Marketing Strategies in a Downturn


What should companies do in a recession? Should they cut back on their advertising expenses or use the opportunity to build their brands like what P&G would do?

I found out the answers to the above and more at the recent CEO Power Breakfast hosted by the Institute of Advertising Singapore and Moove Media. Held at the pristine Shangri-La Hotel, the panel discussion featured three top marketers in Singapore: Mr Terry O'Connor, CEO of Courts Singapore, Mr Quek Peck Leng, CEO of Singtel Mobile and Exec Vice President (Consumer) of Singtel, and Ms Isabelle Svartstein-Bourjade, General Manager of L'Oreal. The moderator was Ms Goh Shu Fen, Principal of R3 Asia Pacific.

Some of the trends cited were pretty sobering in these times:

75% if CEOs in the US thought they provided good customer service. However,
59% of customers were dissatisfied with customer service there.

A year ago, the ST Index (Singapore's main stock index) was at 3,900. Back then we were cited as a "Developed country growing at a developing pace". Today, STI is close to 2,000.

Being a highly attentive student (I was furiously scribbling notes), I managed to pick up 11 useful tips from the talk:

1) Focus on the core value and business proposition of your brand. In uncertain times, consumers will want to stick to something which they are familiar with. For retailers like Courts, more emphasis will be placed on price as opposed to service.

2) Consider the other consumer concerns. For L'Oreal, growing environmental consciousness and worry about side effects (triggered by the China milk scandals) have given rise to more minimal packaging and emphasis on consumer health and safety. The top 3 drivers for them would be value, safety and the environment.

3) For the case of Singtel, it will involve moving from big bold ideas to smaller and more granular ones. In a downturn, consumers will be tighter in the mind and the wallet. As such, FMCGs (or in Singtel's case, FMTG with T meaning Technology) need embrace a street view rather than a world view.

4) Companies must also look for new markets of growth and capitalise on them. An example cited was the beauty market for men, something which L'Oreal is pursuing aggressively, small though that market may be.

5) Product portfolios would also need to be changed, and this would include the corresponding advertising and branding investment. The cash cows and stars may need to be realigned as consumer's cut their expenses.

6) For retailers, tighter category management is key. This means that one needs to dissect further what one's customers want in times like this rather than rely on historical information. In fact, getting a snapshot of the future - what's going ahead for the next 3 to 9 months - becomes more crucial than what took place in the past.

7) An excellent idea mooted by Shu Fen was to expand your brand's intended use. For example, A1 Steak Sauce moved into offering itself as a condiment for hamburgers instead of pricey steaks during the last crisis.

8) Work on bundling with complementary products and services. For example, laptops, handphones and telcos could work together on an integrated campaign.

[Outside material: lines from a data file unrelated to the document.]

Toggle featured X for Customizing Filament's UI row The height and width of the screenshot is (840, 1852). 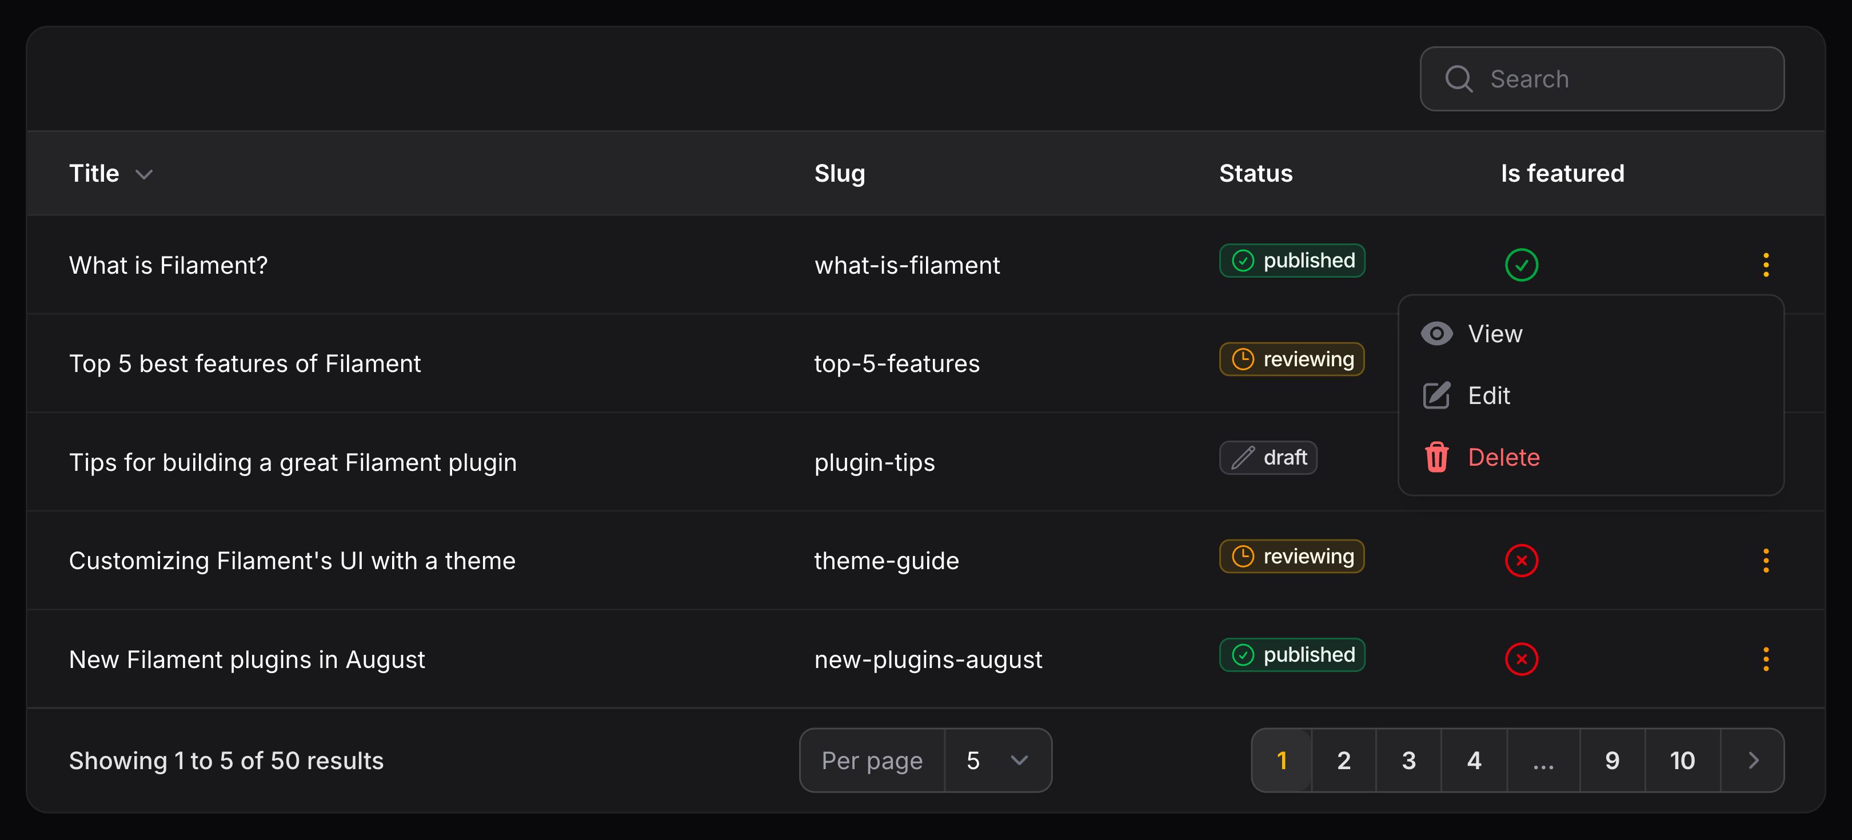pyautogui.click(x=1521, y=560)
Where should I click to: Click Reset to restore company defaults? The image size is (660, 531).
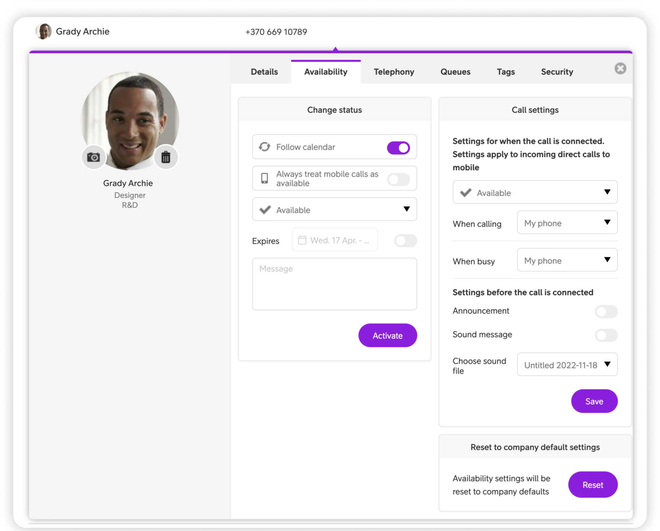[x=593, y=485]
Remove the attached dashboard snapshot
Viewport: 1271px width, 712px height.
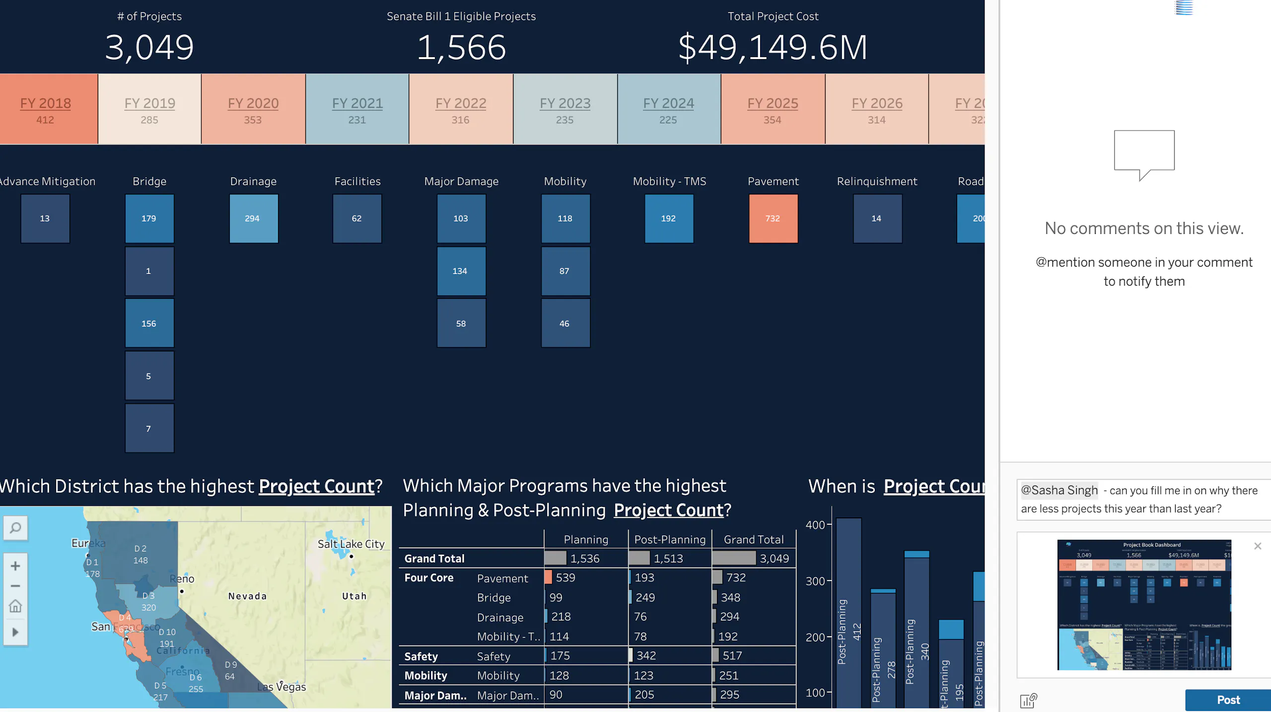[x=1257, y=546]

9) Agencies must also get into the act together with their clients. In fact, they should try to work together like supply chain partners rather than a vendor-vendee relationship. I like the analogy used, where clients are currently like the pig offering bacon, while agencies are like chickens offering eggs. Both parties should work in lockstep, possibly on a week by week or month by month basis. To make this succeed, information should be freely shared both ways.

10) Customer analytics gains primary importance. This means that you need to know what your customers are telling you on a regular basis - their purchase patterns, attitudes towards service, and so on. Companies should spend more on consumer research because a recession isn't the time for reckless risk taking.

11) Finally, make sure you have the right folks for the job. As much as possible, get everybody in the team to think lean. Extravagance becomes a luxury, and one can't simply splash advertisements ad infinitum like there is no tomorrow.

While the above tips were useful for seasoned marketers like myself, they seem to emphasise a more back to basics approach in marketing and advertising. The topic of experimenting with new media did arise during the talk, and the general consensus seems to be that it isn't quite worth the Return On Investment (ROI) compared to other traditional means. However, L'Oreal did share that they were going to try a product launch entirely online during the coming slow period to test its effectiveness. I think the results of that would be interesting and most telling.